Credit scoring uses your credit history to evaluate the likelihood of your loan going into default. Scoring has been used in the credit card and installment loan industries for years. Now, credit scores are also being used in the mortgage industry. Having a credit score helps lenders streamline underwriting by quickly categorizing borrowers. A high credit score may mean that your application will receive only a superficial review by the prospective lender. A very low score, on the other hand, may get you a quick review and denial.

Your score will fall somewhere between 300 and 900; most consumers fall somewhere between 500 and 800. A FICO in the 500s is a very low score, which translates to lenders as high risk. The 600s is considered a medium score. Your payment history will be closely scrutinized and written explanations regarding the derogatory credit will likely be required prior to issuing any credit. Many lenders will not lend to someone with a FICO of less than 640. A FICO of 680 or higher is considered a high score, which means low risk for the lender and lower costs to the consumer.

To assist you in understanding why a bureau returned a low FICO score, each reporting agency provides up to four reason codes when posting a FICO score on a credit report.
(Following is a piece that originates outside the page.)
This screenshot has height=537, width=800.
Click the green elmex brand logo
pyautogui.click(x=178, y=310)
These reason or adverse action codes are the primary factors contributing to the compilation of an individual’s score. If these factors are addressed, the FICO score can usually be impacted in positive manner.

Here are a few of the factors affecting your FICO scores:

  1. Delinquencies.
  2. Too many accounts opened within the last twelve months.
  3. Short credit history and/or no recent credit card balances.
  4. Balances on revolving credit are near the maximum limits.
  5. Public records, such as tax liens, judgments, or bankruptcies.
  6. Too many recent credit inquiries and/or revolving accounts.
  7. Too few revolving accounts.

FICO scores are only “guidelines” and factors other than FICO scores affect underwriting decisions. Here are some examples of compensating factors that will make a prospective lender more lenient toward lower FICO scores: A larger down payment, low debt-to-income ratios, and/or an excellent history of saving money, and/or previous paid loan with current lender, and/or availability of home equity or other collateral.